Refugees in Search for the Promised Land
Saturday afternoon, the first one this month, we sat in Whitewater hall and listened to some of Central Wisconsin’s latest arrivals speak about their personal journeys. Refugees from Afghanistan, the Democratic Republic of Congo and Nicaragua, each happy to be here, safe, and feeling welcome, they all agreed. Missing terribly, and worried about loved ones left behind was another thought held in common. Stories of violence, and threats of violence, too, sewed their stories together. A couple of the men, one an Afghan, another from a refugee camp in Tanzania had survived assassination attempts. Others spoke of the gangs and the relentless victimization that drove them to flee out of fear driven desperation and the need to find safety. Underneath each gut wrenching story ran a strong current of repressive politics, sometimes masquerading as religion.

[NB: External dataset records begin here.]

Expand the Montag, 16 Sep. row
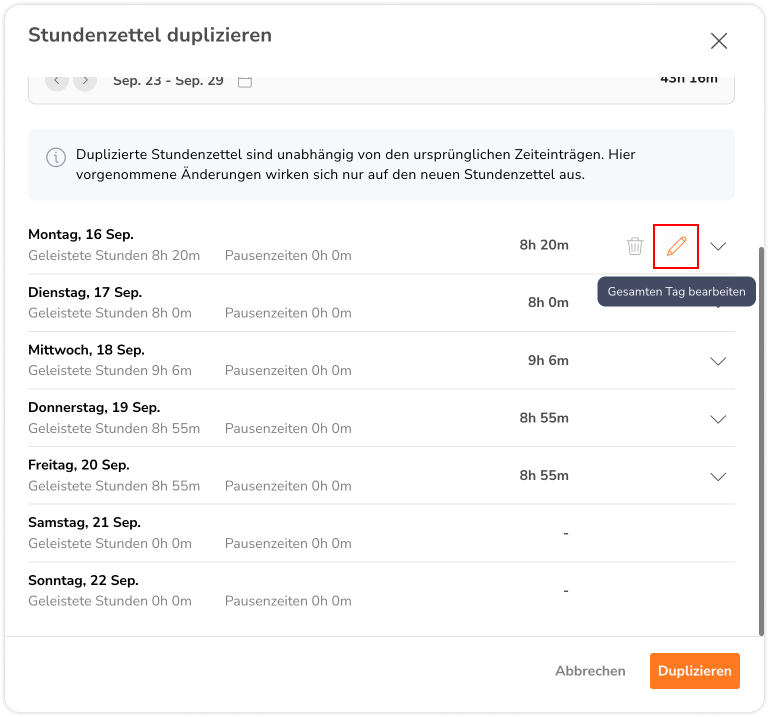This screenshot has height=717, width=769. point(718,246)
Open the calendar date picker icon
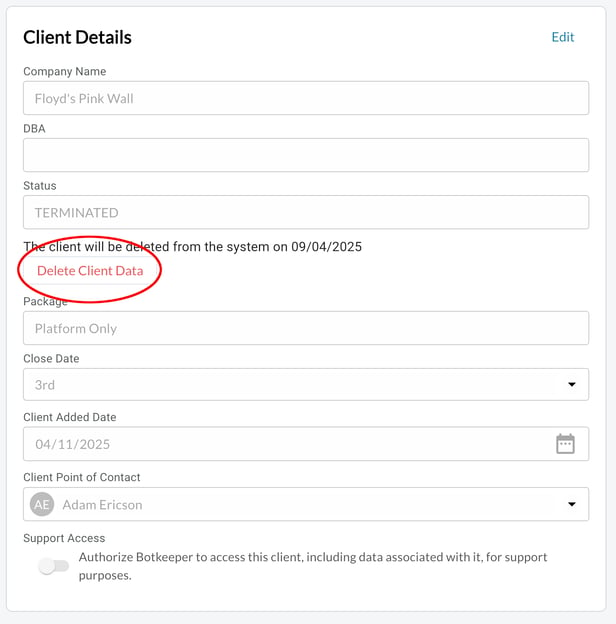 tap(565, 444)
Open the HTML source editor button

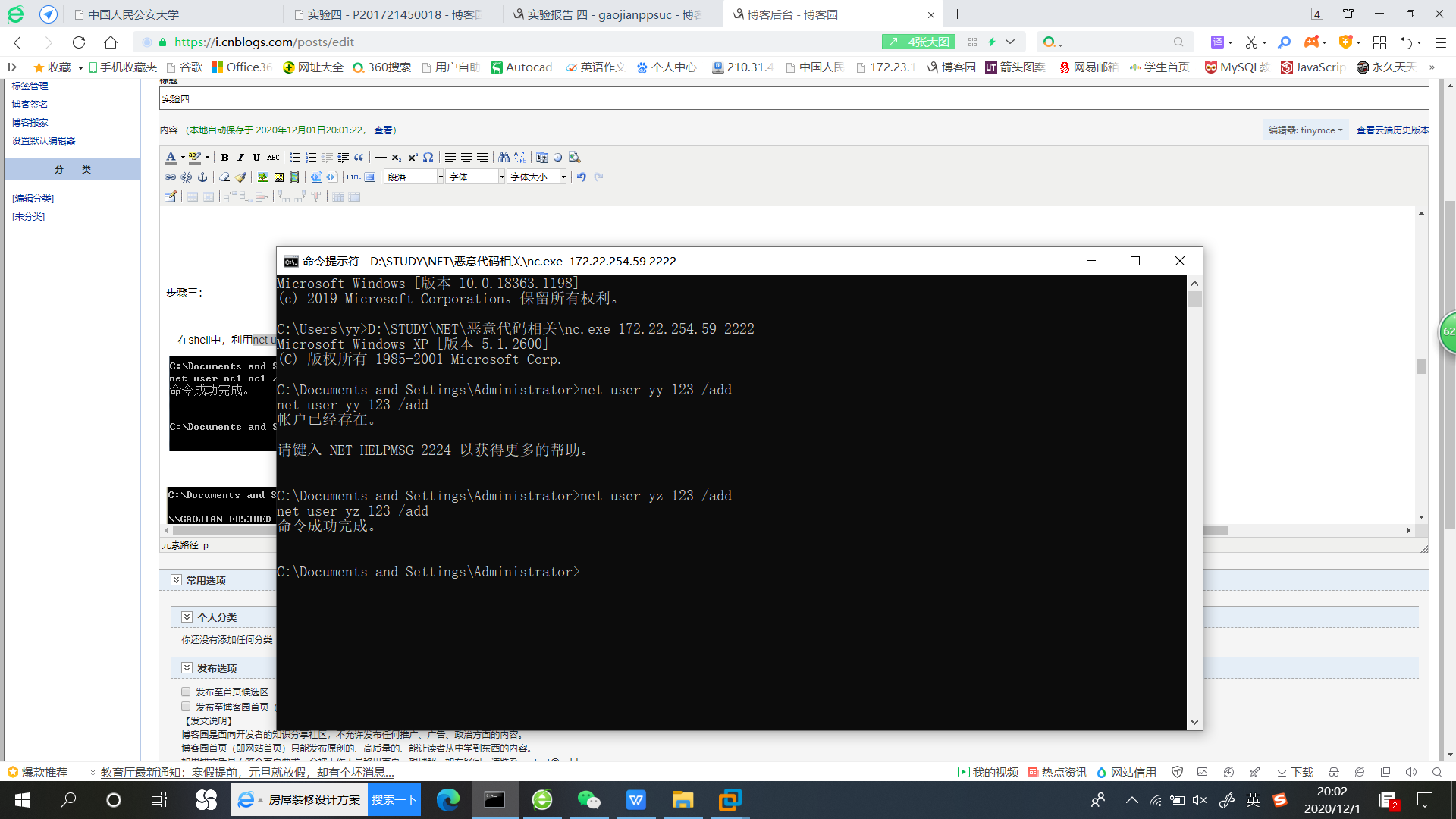[x=354, y=177]
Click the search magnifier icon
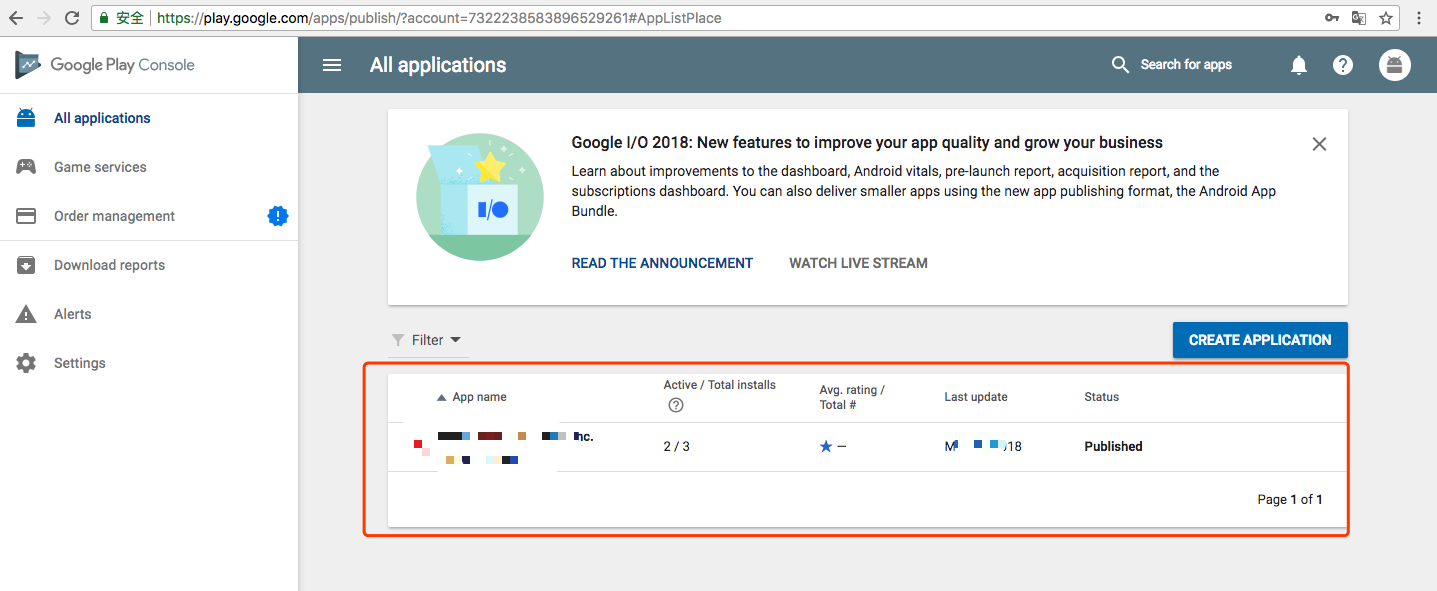The image size is (1437, 591). point(1120,65)
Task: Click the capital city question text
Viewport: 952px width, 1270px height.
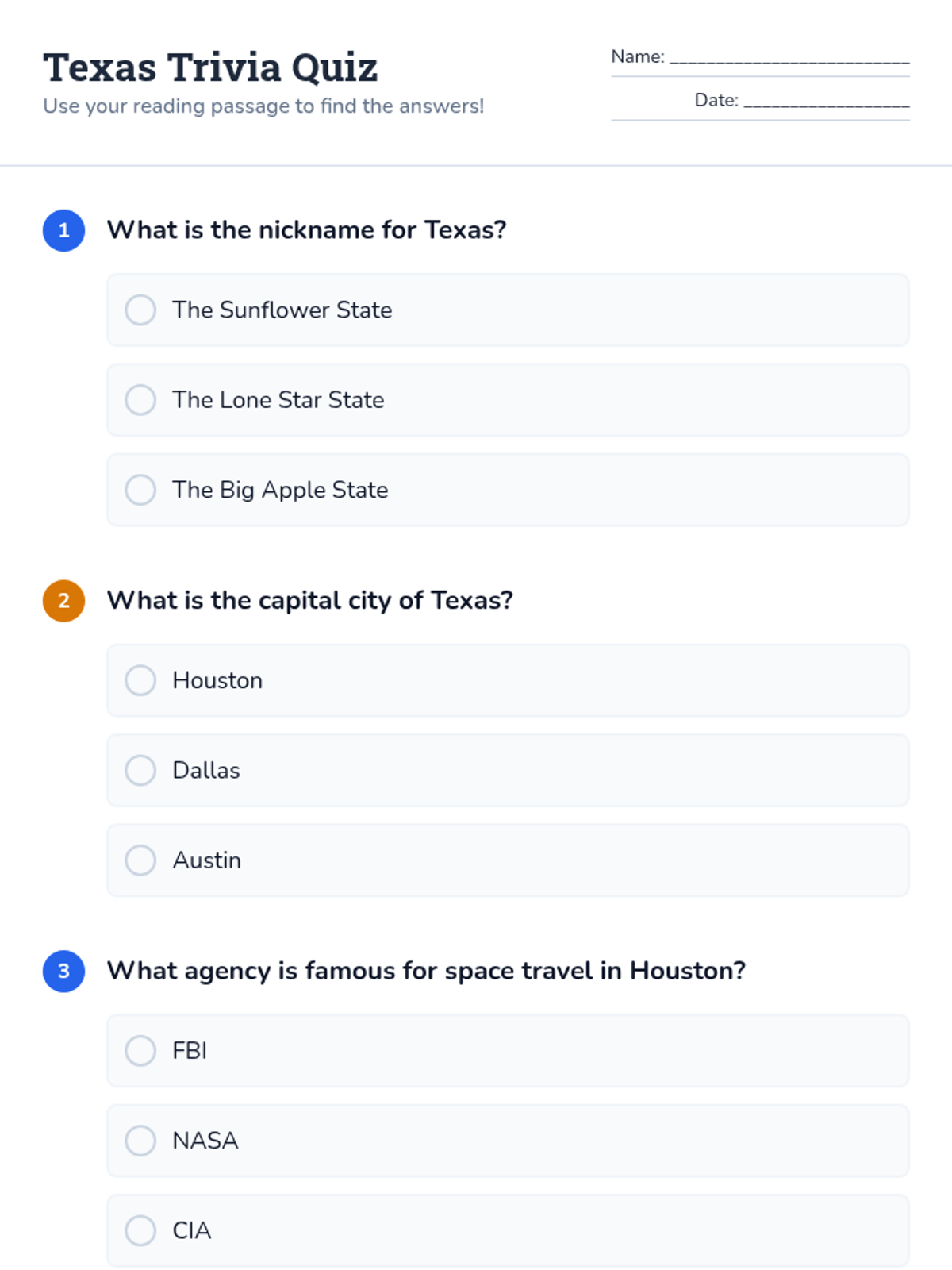Action: click(309, 601)
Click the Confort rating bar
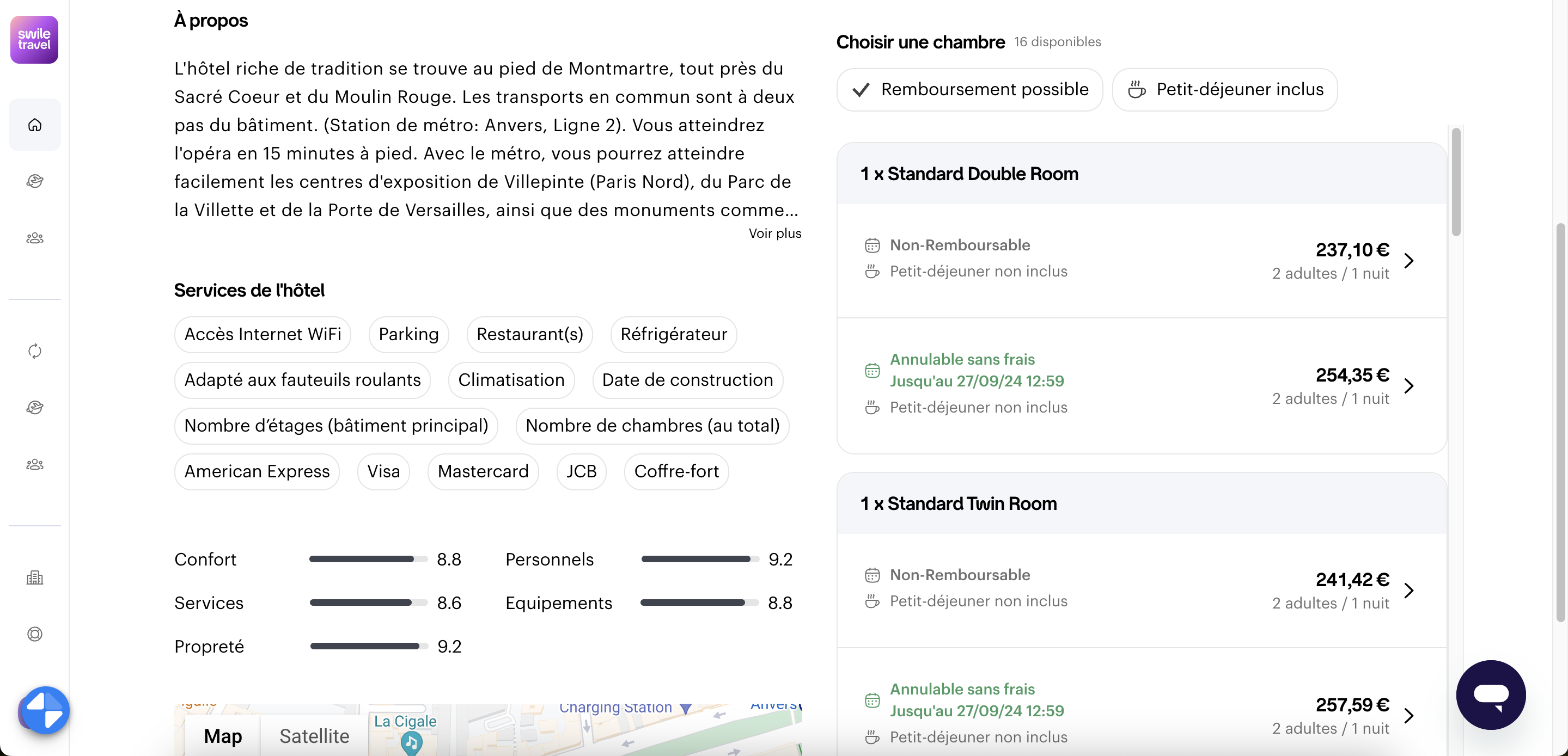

Make no mistake, these were ugly, brutal stories that revealed on a global scale humanity’s dark side. Those of us from Central Wisconsin felt fortunate indeed by comparison. I’m guessing I wasn’t alone, though, as I listened, thinking about the hatred and violence creeping all around us in this country, even into our grade schools and our nation’s Capitol. And as a nation, even when we are not actively engaged in another bloody war we sell arms to others who are. Many of us cry out, “Is there no end? No way to peace”? In the quest for safety we are all refugees searching for the promised land.
Here, and around the world, hatred comes easy to many. A lot of us seem to lean into it reflexively, as though genetically triggered by an abundant warehouse full of fears. Leading the list has to be our fear of difference, as if only cookie cutter personifications of ourselves is what we can tolerate. The shade of our skin, the nature of our religion, our politics, our beliefs, our economic status, even our gender and sexuality divide us. “We have names for folks like you”! An easy route to winding up on someone’s hit list. Time to add another assault rifle to our arsenal. How many deaths in the name of a loving God? Dark places, dark thoughts indeed.
With all this in mind I found myself in silent worship the following afternoon in our bi-monthly Friends meeting. No sermons, just an hour of meditative quiet, what some might call “listening prayer”. As I sat quietly my thoughts gradually shifted from the distress brought on by the refugee event to a strong sense of gratitude. I opened my eyes and looked around. I realized, perhaps for the very first time, that I was sitting there surrounded by some very special people. Ones who lean deeply into love instead of hate. People who appreciate and celebrate the differences in humanity. And, crucially, people who have consciously chosen Peace. Our banners read “Love your neighbor – no exceptions”. “There is no way to Peace, Peace is the way.” Indeed, I was truly grateful to be there, and left thinking the world could use a whole lot more Quakers. Sometimes, what gets revealed in silent meditation needs to be shouted out to the world.